There could be a rogue subscriber. It could be that another subscriber is running somewhere for the same subscription and is "stealing" these messages. Sometimes this can be a test job or something that was used early on to see if the subscription works as expected and wasn't turned down.
You could be falling into the case of a large backlog of small messages. This should be fixed in more recent versions of the client library (v2.3.0 of the Node client has the fix).
The gcloud pubsub subscription pull command and UI are not guaranteed to return messages, even if there are some available to pull. Sometimes, rerunning the command multiple times in quick succession helps to pull messages.
The fact that you see expired ack deadlines likely points to 1, 2, or 3, so it is worth checking for those things. Otherwise, you should open a support case so the engineers can look more specifically at the backlog and determine where the messages are.
Background:
We configured cloud pubsub topic to interact within multiple app engine services,
There we have configured push based subscribers. We have configured its acknowledgement deadline to 600 seconds
Issue:
We have observed pubsub has pushed same message twice (more than twice from some other topics) to its subscribers, Looking at the log I can see this message push happened with the gap of just 1 Second, Ideally as we have configured ackDeadline to 600 seconds, pubsub should re-attempt message delivery only after 600 seconds.
Need following answers:
Why same message has got delivered more than once in 1 second only
Does pubsub doesn’t honors ackDeadline configuration before
reattempting message delivery?
References:
- https://cloud.google.com/pubsub/docs/subscriber
Message redelivery can happen for a couple of reasons. First of all, it is possible that a message got published twice. Sometimes the publisher will get back an error like a deadline exceeded, meaning the publish took longer than anticipated. The message may or may not have actually been published in this situation. Often, the correct action is for the publisher to retry the publish and in fact that is what the Google-provided client libraries do by default. Consequently, there may be two copies of the message that were successfully published, even though the client only got confirmation for one of them.

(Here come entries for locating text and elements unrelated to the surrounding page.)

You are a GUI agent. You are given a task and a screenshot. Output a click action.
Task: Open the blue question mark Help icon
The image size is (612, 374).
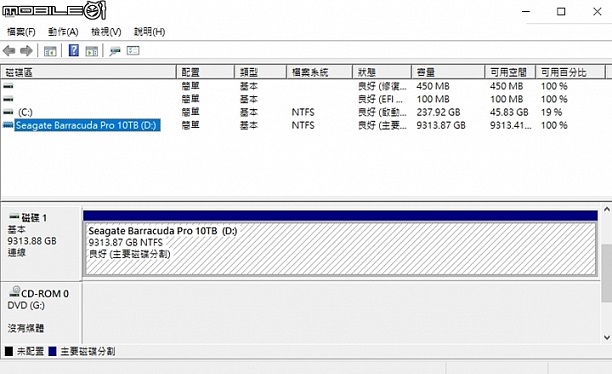pos(74,50)
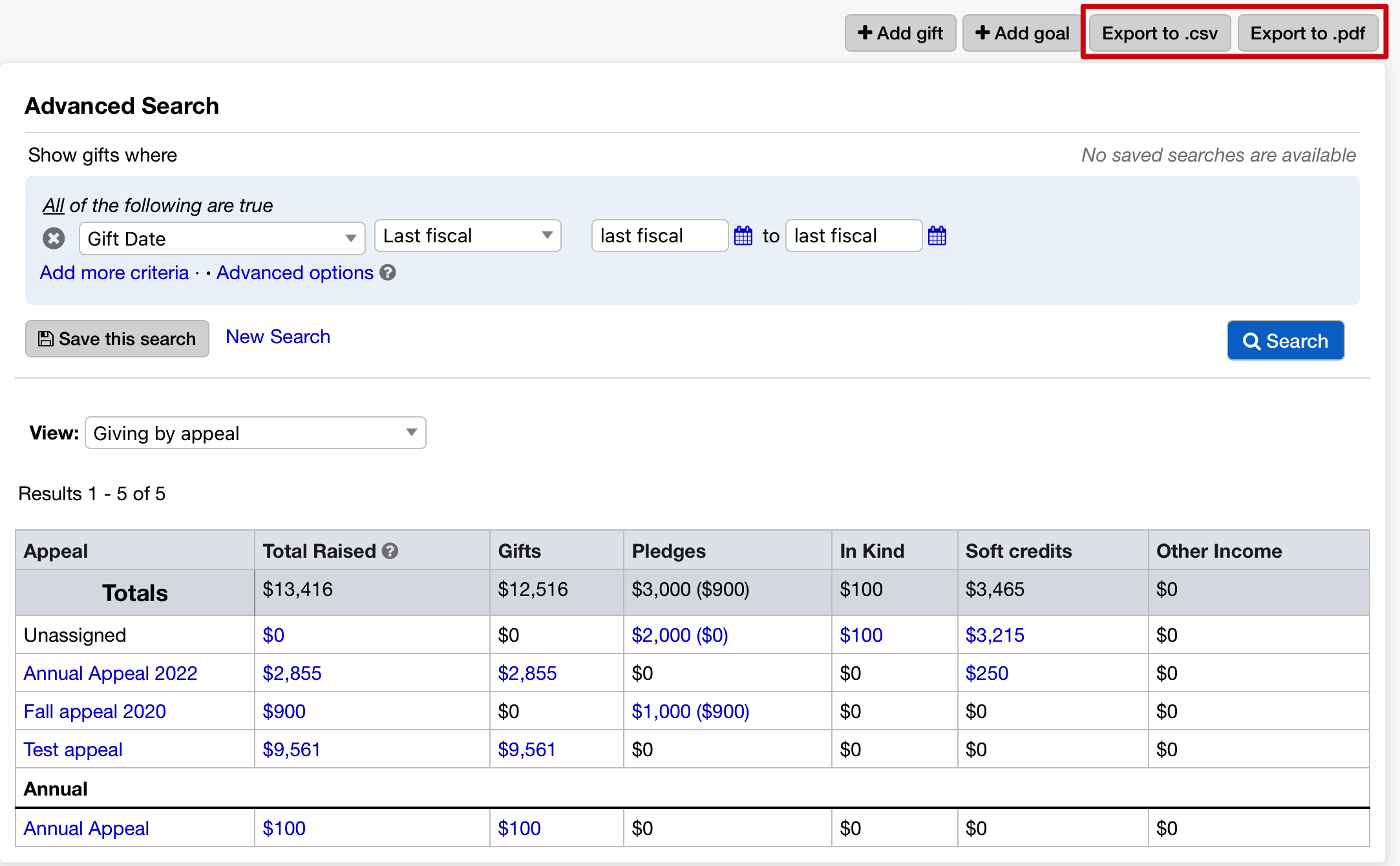The width and height of the screenshot is (1400, 866).
Task: Open the start date calendar picker
Action: 744,236
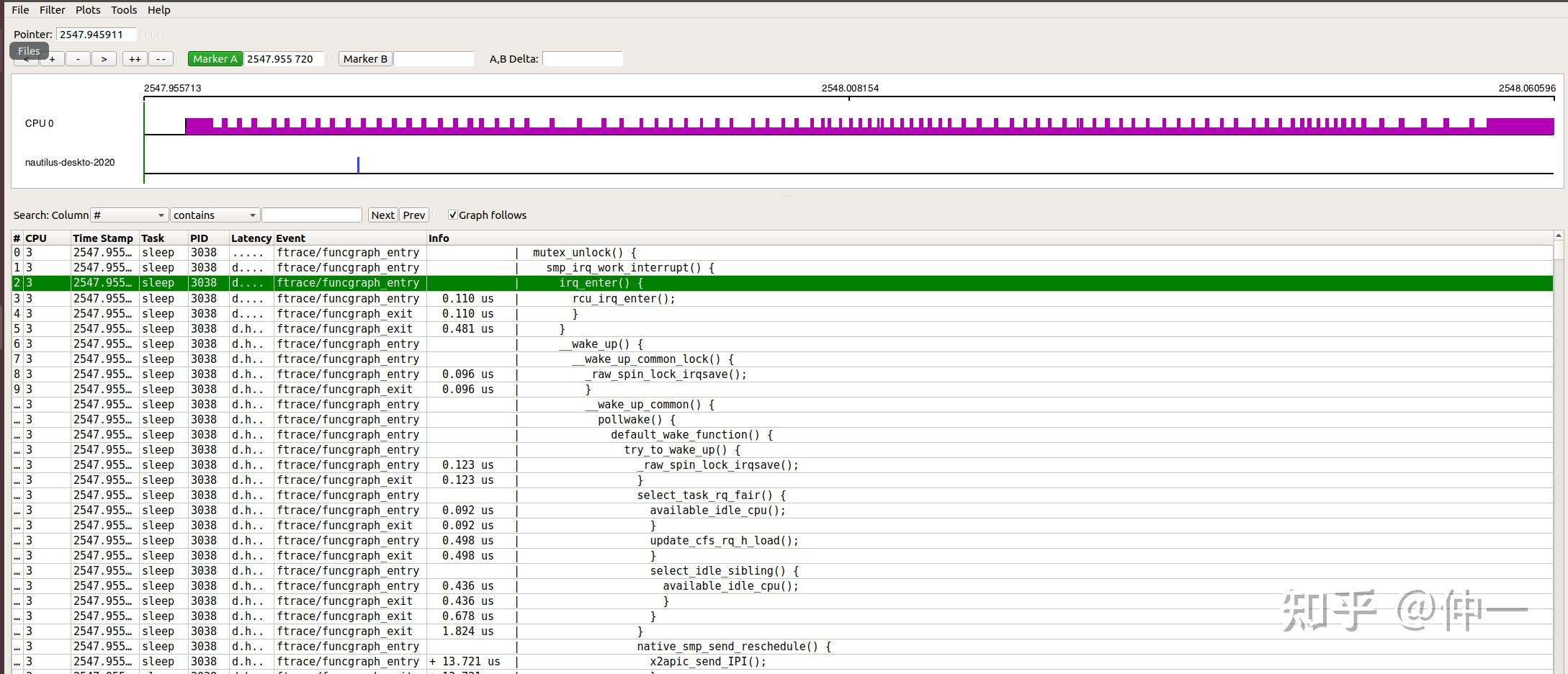Image resolution: width=1568 pixels, height=674 pixels.
Task: Toggle the Graph follows checkbox
Action: coord(453,215)
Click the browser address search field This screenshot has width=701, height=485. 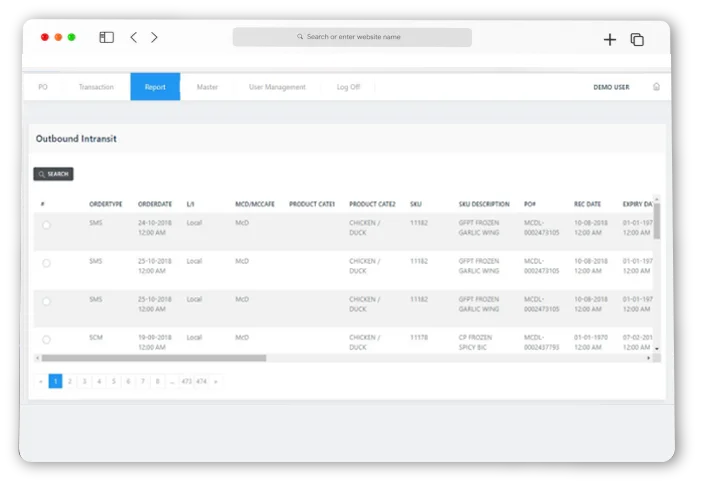point(352,37)
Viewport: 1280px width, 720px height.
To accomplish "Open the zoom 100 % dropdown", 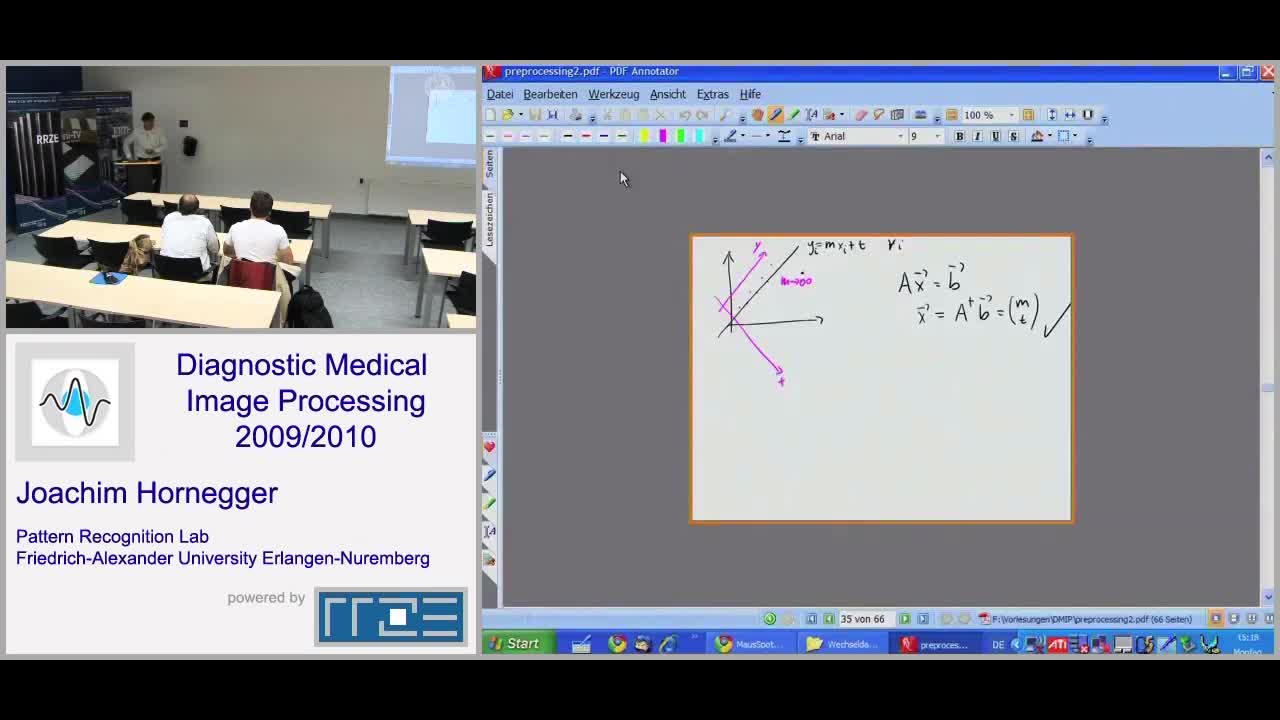I will (x=1011, y=115).
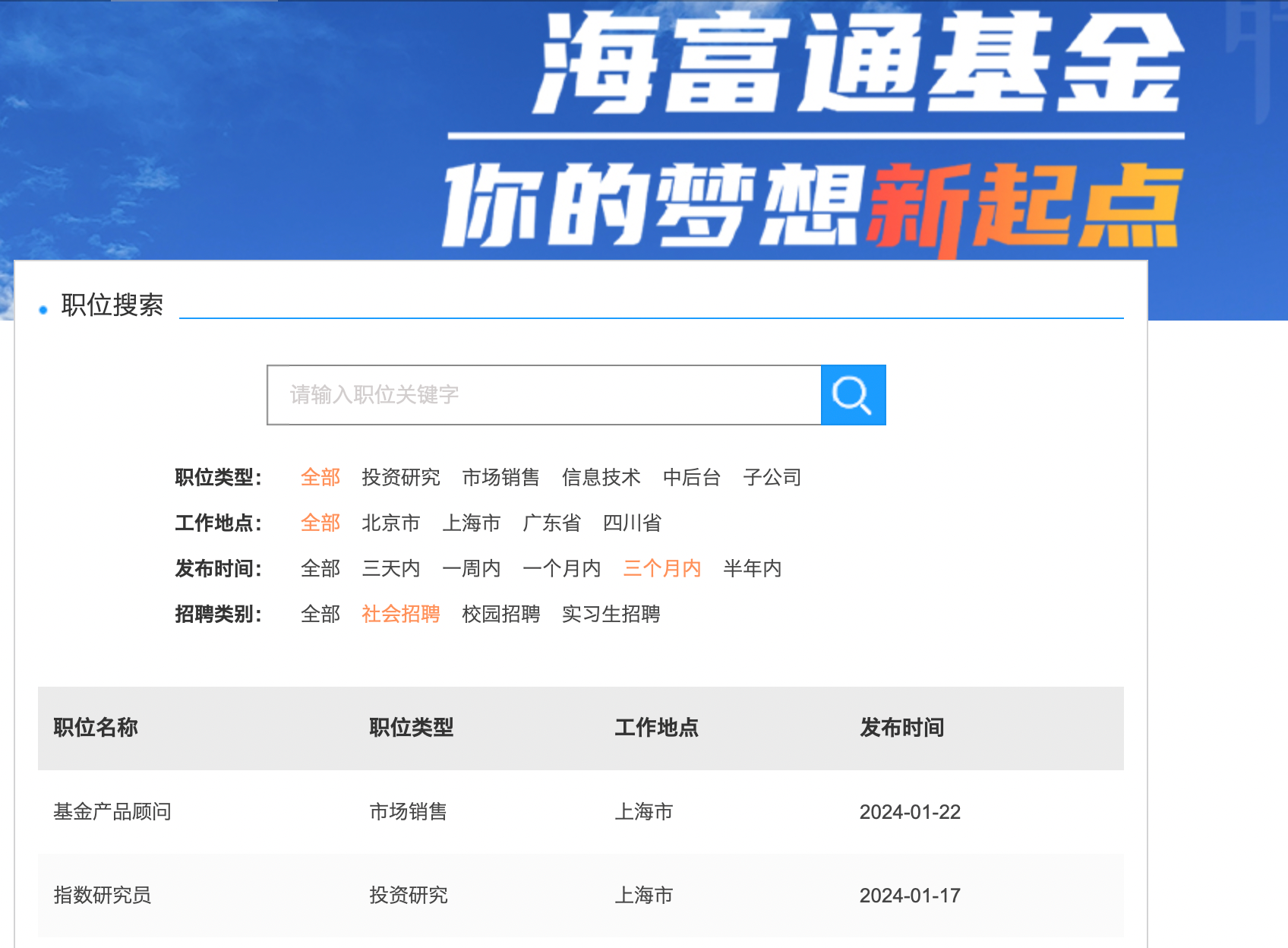Image resolution: width=1288 pixels, height=948 pixels.
Task: Set publish time filter to 三天内
Action: [392, 568]
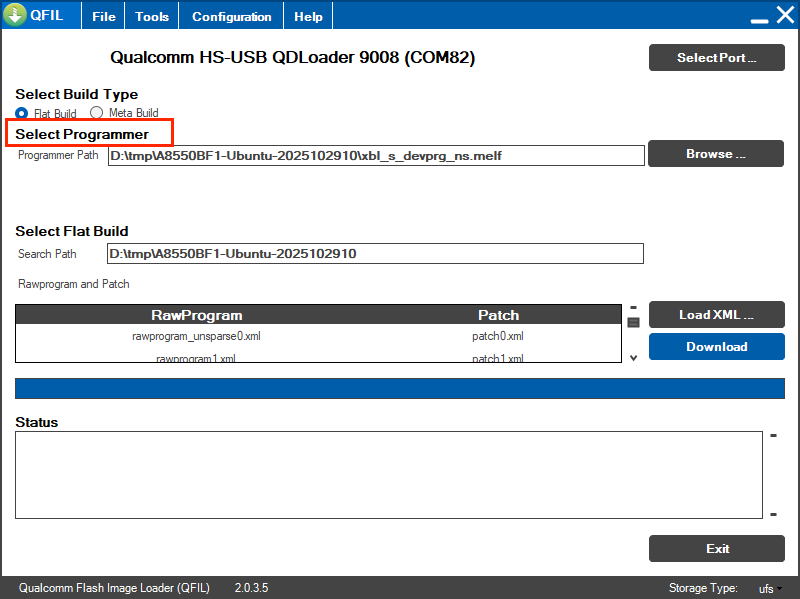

Secondly, Google Cloud Pub/Sub guarantees at-least-once delivery. This means that occasionally, messages can be redelivered, even if the ackDeadline has not yet passed or an ack was sent back to the service. Acknowledgements are best effort and most of the time, they are successfully processed by the service. However, due to network glitches, server restarts, and other regular occurrences of that nature, sometimes the acknowledgements sent by the subscriber will not be processed, resulting in message redelivery.
A subscriber should be designed to be resilient to these occasional redeliveries, generally by ensuring that operations are idempotent, i.e., that the results of processing the message multiple times are the same, or by tracking and catching duplicates. Alternatively, one can use Cloud Dataflow as a subscriber to remove duplicates.